An autistic mind goes on a world tour, without leaving church
Holy Trinity Church, Huddersfield, Sunday 12 August 2018
My right hand still hurts four hours* to be given an enthusiastic handshake during the peace today. Being on the Autistic Spectrum means I am sensitive to some stimuli, mine are light and touch. The handshake may have been firm to other people but to me it was, and is still, painful. A few weeks ago it was a tap on the shoulder in order to share the peace that felt like an assault. Not only that, but at the beginning of the service this week we were asked to greet each other, and it was commented on favourably on how bright the church was with the new lighting. Lots of people making noise around me, bright lights and unnecessarily firm touch, it can be difficult to be autistic in Church.

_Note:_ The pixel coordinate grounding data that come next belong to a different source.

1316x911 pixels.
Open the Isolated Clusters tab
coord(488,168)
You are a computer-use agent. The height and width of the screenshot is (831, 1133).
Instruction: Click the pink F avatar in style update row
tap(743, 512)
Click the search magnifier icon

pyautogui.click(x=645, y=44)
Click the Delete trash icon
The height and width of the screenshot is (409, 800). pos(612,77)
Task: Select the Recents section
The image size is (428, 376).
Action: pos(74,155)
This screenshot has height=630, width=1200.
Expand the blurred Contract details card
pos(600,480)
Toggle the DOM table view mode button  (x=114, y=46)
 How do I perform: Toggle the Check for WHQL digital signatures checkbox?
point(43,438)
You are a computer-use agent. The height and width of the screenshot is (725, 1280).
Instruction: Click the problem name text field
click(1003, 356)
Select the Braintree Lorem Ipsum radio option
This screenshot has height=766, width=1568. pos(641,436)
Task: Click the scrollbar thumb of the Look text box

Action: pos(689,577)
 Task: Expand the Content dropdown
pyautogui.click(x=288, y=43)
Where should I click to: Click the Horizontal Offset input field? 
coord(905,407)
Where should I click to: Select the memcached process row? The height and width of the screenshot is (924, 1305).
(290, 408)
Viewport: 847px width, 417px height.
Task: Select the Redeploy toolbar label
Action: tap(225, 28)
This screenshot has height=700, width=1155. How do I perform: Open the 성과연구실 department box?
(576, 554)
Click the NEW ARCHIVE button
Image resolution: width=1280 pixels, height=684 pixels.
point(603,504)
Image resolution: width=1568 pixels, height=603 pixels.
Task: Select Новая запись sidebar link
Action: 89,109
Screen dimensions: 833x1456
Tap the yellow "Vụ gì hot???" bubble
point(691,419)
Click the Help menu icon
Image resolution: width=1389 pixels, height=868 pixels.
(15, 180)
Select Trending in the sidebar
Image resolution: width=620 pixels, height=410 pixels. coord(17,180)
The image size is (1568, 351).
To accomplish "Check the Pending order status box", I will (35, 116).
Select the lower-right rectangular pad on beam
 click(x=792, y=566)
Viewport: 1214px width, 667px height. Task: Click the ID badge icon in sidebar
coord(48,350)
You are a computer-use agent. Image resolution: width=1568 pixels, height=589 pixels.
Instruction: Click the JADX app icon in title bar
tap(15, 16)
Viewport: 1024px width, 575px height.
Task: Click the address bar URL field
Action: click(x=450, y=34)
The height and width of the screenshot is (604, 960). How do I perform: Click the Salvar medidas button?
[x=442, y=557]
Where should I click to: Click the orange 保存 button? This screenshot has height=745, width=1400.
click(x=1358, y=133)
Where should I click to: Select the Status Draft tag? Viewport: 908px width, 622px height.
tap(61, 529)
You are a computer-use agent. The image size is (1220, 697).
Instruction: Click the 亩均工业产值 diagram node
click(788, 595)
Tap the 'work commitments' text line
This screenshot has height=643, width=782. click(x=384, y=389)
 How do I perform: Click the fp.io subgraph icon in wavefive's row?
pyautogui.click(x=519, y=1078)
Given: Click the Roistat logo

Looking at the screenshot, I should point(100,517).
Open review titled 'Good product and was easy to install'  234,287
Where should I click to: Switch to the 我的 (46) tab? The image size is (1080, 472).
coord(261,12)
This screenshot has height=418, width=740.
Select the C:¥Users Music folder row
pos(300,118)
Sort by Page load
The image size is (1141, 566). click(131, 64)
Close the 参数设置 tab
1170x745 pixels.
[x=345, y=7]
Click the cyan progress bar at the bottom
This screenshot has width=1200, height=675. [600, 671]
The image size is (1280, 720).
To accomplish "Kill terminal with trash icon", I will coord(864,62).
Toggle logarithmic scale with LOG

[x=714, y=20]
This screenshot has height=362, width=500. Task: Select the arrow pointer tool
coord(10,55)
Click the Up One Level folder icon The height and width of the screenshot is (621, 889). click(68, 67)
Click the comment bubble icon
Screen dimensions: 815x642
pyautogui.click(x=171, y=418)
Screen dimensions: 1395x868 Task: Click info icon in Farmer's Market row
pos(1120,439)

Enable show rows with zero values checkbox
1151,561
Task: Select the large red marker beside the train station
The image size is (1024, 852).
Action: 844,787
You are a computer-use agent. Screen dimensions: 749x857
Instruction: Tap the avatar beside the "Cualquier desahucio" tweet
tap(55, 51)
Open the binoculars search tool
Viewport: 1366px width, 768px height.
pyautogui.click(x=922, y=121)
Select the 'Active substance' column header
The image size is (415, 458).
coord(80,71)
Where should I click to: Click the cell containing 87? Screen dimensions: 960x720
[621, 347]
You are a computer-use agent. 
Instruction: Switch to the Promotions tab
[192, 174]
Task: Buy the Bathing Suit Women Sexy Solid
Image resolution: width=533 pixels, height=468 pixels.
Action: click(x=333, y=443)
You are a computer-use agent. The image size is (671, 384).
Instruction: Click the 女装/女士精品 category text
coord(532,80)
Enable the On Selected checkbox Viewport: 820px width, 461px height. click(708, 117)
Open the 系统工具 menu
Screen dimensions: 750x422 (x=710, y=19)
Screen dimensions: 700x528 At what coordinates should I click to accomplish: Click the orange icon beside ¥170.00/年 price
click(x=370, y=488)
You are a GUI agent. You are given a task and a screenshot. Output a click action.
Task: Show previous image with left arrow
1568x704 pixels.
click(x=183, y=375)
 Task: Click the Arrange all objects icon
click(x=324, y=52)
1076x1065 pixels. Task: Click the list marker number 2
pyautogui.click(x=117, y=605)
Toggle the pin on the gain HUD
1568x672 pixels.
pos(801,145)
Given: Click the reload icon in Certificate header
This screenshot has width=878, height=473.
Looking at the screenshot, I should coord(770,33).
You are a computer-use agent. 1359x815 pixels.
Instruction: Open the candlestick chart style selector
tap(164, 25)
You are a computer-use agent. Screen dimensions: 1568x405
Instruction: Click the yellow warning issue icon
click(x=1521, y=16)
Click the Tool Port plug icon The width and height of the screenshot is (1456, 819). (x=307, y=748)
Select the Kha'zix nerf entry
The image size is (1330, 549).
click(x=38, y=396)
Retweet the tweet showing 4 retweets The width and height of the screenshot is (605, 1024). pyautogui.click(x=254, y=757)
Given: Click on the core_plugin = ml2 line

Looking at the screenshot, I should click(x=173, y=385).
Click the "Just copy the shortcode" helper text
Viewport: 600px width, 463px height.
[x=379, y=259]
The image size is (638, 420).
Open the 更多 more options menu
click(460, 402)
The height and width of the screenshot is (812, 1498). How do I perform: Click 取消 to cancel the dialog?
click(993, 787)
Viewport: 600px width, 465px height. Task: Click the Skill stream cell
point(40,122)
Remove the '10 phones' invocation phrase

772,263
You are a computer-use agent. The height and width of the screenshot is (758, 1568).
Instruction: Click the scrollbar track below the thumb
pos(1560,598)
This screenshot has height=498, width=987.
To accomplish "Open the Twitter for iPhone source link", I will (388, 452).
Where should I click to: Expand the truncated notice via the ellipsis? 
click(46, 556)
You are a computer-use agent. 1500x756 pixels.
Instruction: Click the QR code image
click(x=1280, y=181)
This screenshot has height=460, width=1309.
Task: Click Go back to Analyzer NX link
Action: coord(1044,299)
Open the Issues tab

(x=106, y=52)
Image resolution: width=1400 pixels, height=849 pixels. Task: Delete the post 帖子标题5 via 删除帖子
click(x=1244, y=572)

But I am glad I went. If only to be told at the beginning of the prayers that God is with us. I have no memory of what was prayed for: My autistic mind does not so much wander as go on world tours. One impression I got at the end of the prayers was that God is with us not only when we are in Church but the rest of the week when we are busy doing other things too.
The world tour in my mind took me to the east window of the church. The top half of the window shows the ascension of Jesus. Above that are Alpha and Omega signals, reminding us that Jesus is the first and last in everything. Above that the crown, showing Jesus is king. The disciples around Jesus are in postures of worship as he rises above them. A reminder that our primary duty as a church is to worship Jesus. Everything we do springs from that.
The bottom of the window is a depiction of the words of Jesus in Matthew Chapter 25:
- For I was hungry and you gave me food, I was thirsty and you gave me drink,
- I was a stranger and you welcomed me,
- I was naked and you clothed me,
- I was sick and you visited me,
- I was in prison and you came to me.
That too is the ministry of the Church, to meet people at their point of need. It is there that God is with us, as we worship and as we help the most vulnerable in society.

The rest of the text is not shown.